South Korean low-cost operator Jin Air posted its first quarterly operating profit in more than three years, helped by a rebound in travel demand that has also helped boost the earnings of compatriots Jeju Air and T’way Air.

For the three months ended 31 December 2022, Jin Air reported an operating profit of W11.6 billion ($8.9 million), reversing the W31.6 billion loss posted in the year-ago period.

Jin Air_777

Source: Wikimedia Commons

The sister carrier of Korean Air saw revenue more than double year on year, to W225 billion, with more than half of it coming from international operations.

Revenue from flights to Japan made up 27% of the quarterly revenue, a significant jump against the previous quarter when Japan’s borders still remained closed to most international travellers.

Costs rose 92% year on year to W213 billion, in line with an increase in flying activity.

T’way, meanwhile, posted its first quarterly net profit since the pandemic, though it remained in the red at the operating level.

The carrier reported an operating loss of W36 billion, significantly narrowing the W295 billion loss in the year-ago period. It rebounded to a net profit of W232 billion, compared to the W296 billion loss in 2021.

Quarterly revenue tripled year on year to W2.1 trillion, with takings from Southeast Asian and Japanese flights increasing the most against the year-ago period.

T’way notes that the number of international flights in the fourth-quarter has recovered to about 43% of the same period in pre-pandemic 2019, while passenger numbers are more than 53% that of 2019 levels.

For the full-year, the three carriers were still loss-making, but were optimistic in their recovery outlook, especially with Mainland China reopening its borders at the start of 2023.

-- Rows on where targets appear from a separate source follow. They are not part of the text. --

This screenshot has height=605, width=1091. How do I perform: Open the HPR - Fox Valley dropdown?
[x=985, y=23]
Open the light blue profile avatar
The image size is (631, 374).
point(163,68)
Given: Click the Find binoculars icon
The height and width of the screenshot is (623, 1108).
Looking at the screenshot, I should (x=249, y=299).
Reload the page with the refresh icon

For the year ended 31 December 2022, Jin Air narrowed its operating loss to W67 billion, compared to 2021’s W185 billion.

Full-year revenue doubled to W593 billion, while costs rose 53% year on year to W661 billion.

The carrier expects “full business recovery” this year, as coronavirus travel restrictions ease. It recently announced it was restarting Mainland China flights from Jeju, after Beijing scrapped its ‘zero-Covid’ policy.

Compatriot Jeju Air, meanwhile, posted a full-year operating loss of W178 billion, narrowing the W317 billion loss in 2021. Revenue more than doubled year on year to W703 billion, notes the airline, which did not provide its outlook for 2023.

As for T’way, it reported an operating loss of W1 trillion in 2022, an improvement on the W1.5 trillion loss in 2021.

Full-year revenue rose two-fold to W5.3 trillion, with the airline seeing an improvement in yields amid strong passenger demand for Southeast Asia and Japan flights.

The airline is also in the midst of a capacity ramp-up, stating that its international flights in January are about 78% that of January 2019. Passenger numbers, at almost 408,000, are closing in on pre-pandemic levels too.